# Syllable tokenizer

<div class="alert alert-info">

This tutorial is available as an IPython notebook at [Malaya/example/tokenizer-syllable](https://github.com/huseinzol05/Malaya/tree/master/example/tokenizer-syllable).
    
</div>

<div class="alert alert-warning">

This module only suitable for standard language structure, so it is not save to use it for local language structure.
    
</div>

In [1]:
import os

os.environ['CUDA_VISIBLE_DEVICES'] = ''
os.environ['TF_FORCE_GPU_ALLOW_GROWTH'] = 'true'

In [2]:
%%time
import malaya

  warn("The installed version of bitsandbytes was compiled without GPU support. "


/home/husein/.local/lib/python3.8/site-packages/bitsandbytes/libbitsandbytes_cpu.so: undefined symbol: cadam32bit_grad_fp32
CPU times: user 3.2 s, sys: 2.88 s, total: 6.08 s
Wall time: 2.56 s


  self.tok = re.compile(r'({})'.format('|'.join(pipeline)))
  self.tok = re.compile(r'({})'.format('|'.join(pipeline)))
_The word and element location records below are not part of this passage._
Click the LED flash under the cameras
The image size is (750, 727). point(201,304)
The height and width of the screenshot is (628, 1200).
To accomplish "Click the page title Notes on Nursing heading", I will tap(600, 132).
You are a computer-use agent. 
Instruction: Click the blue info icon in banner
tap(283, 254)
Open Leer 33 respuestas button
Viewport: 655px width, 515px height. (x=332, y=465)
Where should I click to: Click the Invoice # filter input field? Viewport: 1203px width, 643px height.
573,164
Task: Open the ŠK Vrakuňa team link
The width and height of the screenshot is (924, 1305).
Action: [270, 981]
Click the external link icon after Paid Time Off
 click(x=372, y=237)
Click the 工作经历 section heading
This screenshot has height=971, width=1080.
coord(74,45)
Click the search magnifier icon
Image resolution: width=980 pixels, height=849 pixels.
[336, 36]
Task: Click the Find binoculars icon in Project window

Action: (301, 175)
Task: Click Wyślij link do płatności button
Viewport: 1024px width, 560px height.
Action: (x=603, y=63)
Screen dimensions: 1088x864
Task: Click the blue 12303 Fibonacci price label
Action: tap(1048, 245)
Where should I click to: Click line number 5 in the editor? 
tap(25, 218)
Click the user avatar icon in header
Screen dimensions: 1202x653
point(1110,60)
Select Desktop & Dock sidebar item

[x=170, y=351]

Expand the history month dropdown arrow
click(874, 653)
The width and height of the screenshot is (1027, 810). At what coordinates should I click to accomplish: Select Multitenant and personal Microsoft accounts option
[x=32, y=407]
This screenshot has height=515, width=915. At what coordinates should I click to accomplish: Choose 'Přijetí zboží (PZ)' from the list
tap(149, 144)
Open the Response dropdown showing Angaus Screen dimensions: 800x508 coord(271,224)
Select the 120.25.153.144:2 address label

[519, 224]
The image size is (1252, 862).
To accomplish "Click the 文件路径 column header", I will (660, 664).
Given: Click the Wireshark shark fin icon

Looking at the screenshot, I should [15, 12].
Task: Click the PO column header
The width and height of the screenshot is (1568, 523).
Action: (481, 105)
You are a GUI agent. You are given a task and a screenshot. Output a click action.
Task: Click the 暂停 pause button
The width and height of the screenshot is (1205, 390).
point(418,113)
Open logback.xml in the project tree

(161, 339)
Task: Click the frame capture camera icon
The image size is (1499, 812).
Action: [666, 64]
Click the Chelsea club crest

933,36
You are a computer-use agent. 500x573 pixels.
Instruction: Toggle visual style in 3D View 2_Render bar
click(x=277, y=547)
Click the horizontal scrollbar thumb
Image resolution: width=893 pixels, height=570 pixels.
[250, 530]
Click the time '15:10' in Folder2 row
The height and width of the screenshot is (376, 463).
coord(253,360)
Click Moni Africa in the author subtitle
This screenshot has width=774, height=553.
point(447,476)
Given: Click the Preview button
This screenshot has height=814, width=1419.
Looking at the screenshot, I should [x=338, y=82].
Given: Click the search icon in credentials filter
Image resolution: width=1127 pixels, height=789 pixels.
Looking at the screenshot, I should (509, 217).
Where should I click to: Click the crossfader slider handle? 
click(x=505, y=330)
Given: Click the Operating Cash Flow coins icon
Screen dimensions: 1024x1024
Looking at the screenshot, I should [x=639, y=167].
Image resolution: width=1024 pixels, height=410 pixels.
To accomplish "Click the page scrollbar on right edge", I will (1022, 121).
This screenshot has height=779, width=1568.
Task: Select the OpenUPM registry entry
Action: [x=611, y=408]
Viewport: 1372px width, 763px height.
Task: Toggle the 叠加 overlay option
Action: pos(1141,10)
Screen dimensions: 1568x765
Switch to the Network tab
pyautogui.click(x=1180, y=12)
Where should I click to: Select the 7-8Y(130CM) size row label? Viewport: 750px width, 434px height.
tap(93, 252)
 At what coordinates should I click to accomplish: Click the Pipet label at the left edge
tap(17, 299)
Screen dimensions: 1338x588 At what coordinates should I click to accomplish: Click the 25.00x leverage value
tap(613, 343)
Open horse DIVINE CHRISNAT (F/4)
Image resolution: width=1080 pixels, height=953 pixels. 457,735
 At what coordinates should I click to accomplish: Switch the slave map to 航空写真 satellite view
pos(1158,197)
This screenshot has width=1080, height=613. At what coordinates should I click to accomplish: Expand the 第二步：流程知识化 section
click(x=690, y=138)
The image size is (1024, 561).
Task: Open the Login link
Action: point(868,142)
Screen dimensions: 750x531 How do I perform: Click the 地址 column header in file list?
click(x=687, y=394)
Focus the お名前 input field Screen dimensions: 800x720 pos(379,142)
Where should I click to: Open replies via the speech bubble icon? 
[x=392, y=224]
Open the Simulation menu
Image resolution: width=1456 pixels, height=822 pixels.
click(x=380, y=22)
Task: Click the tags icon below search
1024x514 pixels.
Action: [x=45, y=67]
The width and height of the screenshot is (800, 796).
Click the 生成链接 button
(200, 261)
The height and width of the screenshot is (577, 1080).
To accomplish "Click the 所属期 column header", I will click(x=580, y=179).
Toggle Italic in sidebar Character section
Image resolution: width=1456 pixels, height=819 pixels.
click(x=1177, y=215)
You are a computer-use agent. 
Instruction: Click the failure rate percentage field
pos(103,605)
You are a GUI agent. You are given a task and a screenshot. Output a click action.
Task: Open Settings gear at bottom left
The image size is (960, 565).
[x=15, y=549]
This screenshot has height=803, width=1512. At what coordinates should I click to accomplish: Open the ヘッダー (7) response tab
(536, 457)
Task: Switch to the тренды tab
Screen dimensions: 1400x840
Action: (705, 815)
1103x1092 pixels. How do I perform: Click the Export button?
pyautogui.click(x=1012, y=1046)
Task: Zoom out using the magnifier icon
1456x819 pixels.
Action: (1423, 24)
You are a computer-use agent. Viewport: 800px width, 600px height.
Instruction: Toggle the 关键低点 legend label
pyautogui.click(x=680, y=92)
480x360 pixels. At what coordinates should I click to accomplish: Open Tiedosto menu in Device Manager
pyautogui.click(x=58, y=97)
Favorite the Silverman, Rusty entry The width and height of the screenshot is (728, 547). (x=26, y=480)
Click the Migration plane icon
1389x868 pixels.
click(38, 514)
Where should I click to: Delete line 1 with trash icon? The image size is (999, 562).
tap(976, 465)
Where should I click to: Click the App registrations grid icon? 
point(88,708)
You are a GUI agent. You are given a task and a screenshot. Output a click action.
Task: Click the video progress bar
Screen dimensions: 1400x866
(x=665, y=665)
### Load rules based syllable tokenizer

```python
def rules(**kwargs):
    """
    Load rules based syllable tokenizer.
    originally from https://github.com/fahadh4ilyas/syllable_splitter/blob/master/SyllableSplitter.py
    - improved `cuaca` double vocal `ua` based on https://en.wikipedia.org/wiki/Comparison_of_Indonesian_and_Standard_Malay#Syllabification
    - improved `rans` double consonant `ns` based on https://www.semanticscholar.org/paper/Syllabification-algorithm-based-on-syllable-rules-Musa-Kadir/a819f255f066ae0fd7a30b3534de41da37d04ea1
    - improved `au` and `ai` double vocal.

    Returns
    -------
    result: malaya.syllable.Tokenizer class
    """
```

In [3]:
tokenizer = malaya.syllable.rules()

#### Tokenize

```python
def tokenize(self, string):
    """
    Tokenize string into multiple strings using syllable patterns.
    Example from https://www.semanticscholar.org/paper/Syllabification-algorithm-based-on-syllable-rules-Musa-Kadir/a819f255f066ae0fd7a30b3534de41da37d04ea1/figure/0,
    'cuaca' -> ['cua', 'ca']
    'insurans' -> ['in', 'su', 'rans']
    'praktikal' -> ['prak', 'ti', 'kal']
    'strategi' -> ['stra', 'te', 'gi']
    'ayam' -> ['a', 'yam']
    'anda' -> ['an', 'da']
    'hantu' -> ['han', 'tu']

    Parameters
    ----------
    string : str

    Returns
    -------
    result: List[str]
    """
```

In [4]:
tokenizer.tokenize('angan-angan')

  or re.findall(_expressions['ic'], word.lower())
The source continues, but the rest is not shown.